В столовой на столе, заставленном всякой снедью, возвышался самовар. Возле него в кресле Анфиса Михайловна Воронова, а по правую руку от нее Макаров. Хозяйке дома он тоже давний дружок. Вместе перемывали пески на прииске в годы молодости. Правда, Макаров раньше ее ушел от песков в сторону, занявшись книжной торговлей, а теперь уже тридцать лет занимался этим, имея в Екатеринбурге книжный магазин. Это Макаров приохотил Воронову к чтению. С мужем ее дружил, детей хорошо знал. Одним словом, все ведая о богатом доме, частенько навещал его.
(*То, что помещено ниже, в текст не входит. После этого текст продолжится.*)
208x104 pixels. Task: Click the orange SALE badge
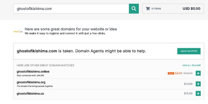pos(171,74)
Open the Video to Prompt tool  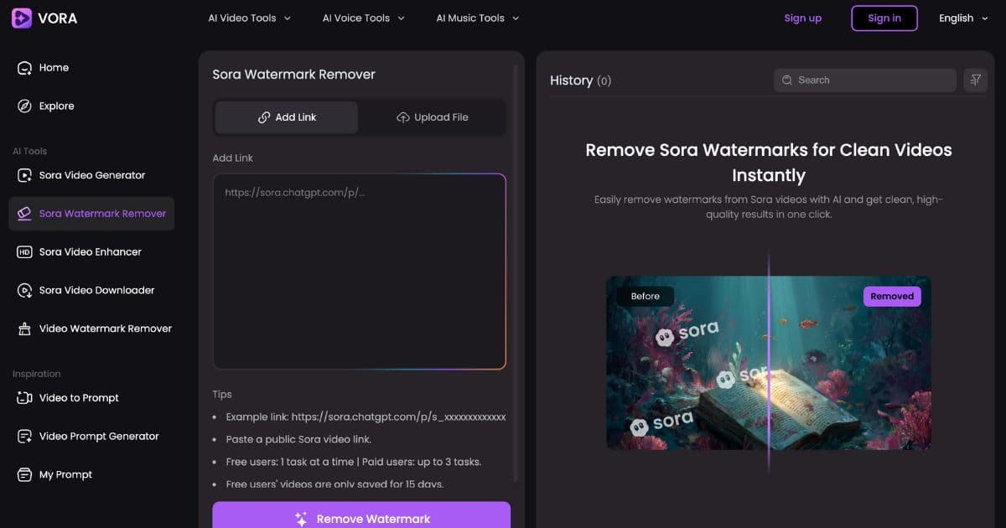[77, 397]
Чаевничать они начали под разговор о новых книгах. Однако Макарову хотелось поскорей узнать, есть ли вести от Ксении Вороновой из Сибири, но спросить медлил, боясь разволновать Анфису Михайловну, зная, как она тяжело переживает разлуку с дочерью. Но неожиданно Воронова спросила Макарова о его недавнем аресте в Уфе. Он, помрачнев от вопроса, ответил:

– Арестовали в ночное время. Ночевал у приятеля-железнодорожника. Донос был на меня. Обвиняли в торговле запрещенной литературой.

– А ты впрямь ею торговал?

– Не прерывай. Про то тебе знать незачем.

– Правду стал от меня утаивать?

– Не всякую правду должна знать. За нее я два месяца на койке отлежал.

– Неужели били?

– Было дело под Полтавой. Теперь обучен битьем полицейского кулачка. Да и нагаечку изведал, и того есаульчика, забайкальского казачка, хорошо запомнил на всякий случай.

– Не томи. Нашли у тебя ту литературу?

– Как не так! За то и били, что найти не смогли. Времена тугие, Михайловна, по всему царству российскому. В Кушве тоже казаки гостили.

– Не без этого. Только управитель потребовал убрать их от нас. Народ рабочий из-за них волновался.

– Чепуху говоришь, Михайловна. Воля управителя в этом деле малюсенькая. Убрали от вас казаков по другой причине. В другом месте понадобились. Беспокойно на Южном Урале. Не утихает народ на заводах и приисках подле Таганая. Туда их погнали. Нонешний год, пожалуй, не лучше пятого и шестого окажется. Обманный манифест государь подарил людям.

– А ты почем знаешь про такое?

– Про многое знаю.

– Смотри! Гни деревцо по силе. Зря нос суешь в такое дело. Сам говоришь, что за книжки два месяца отлежал, а за что другое на дольше ляжешь.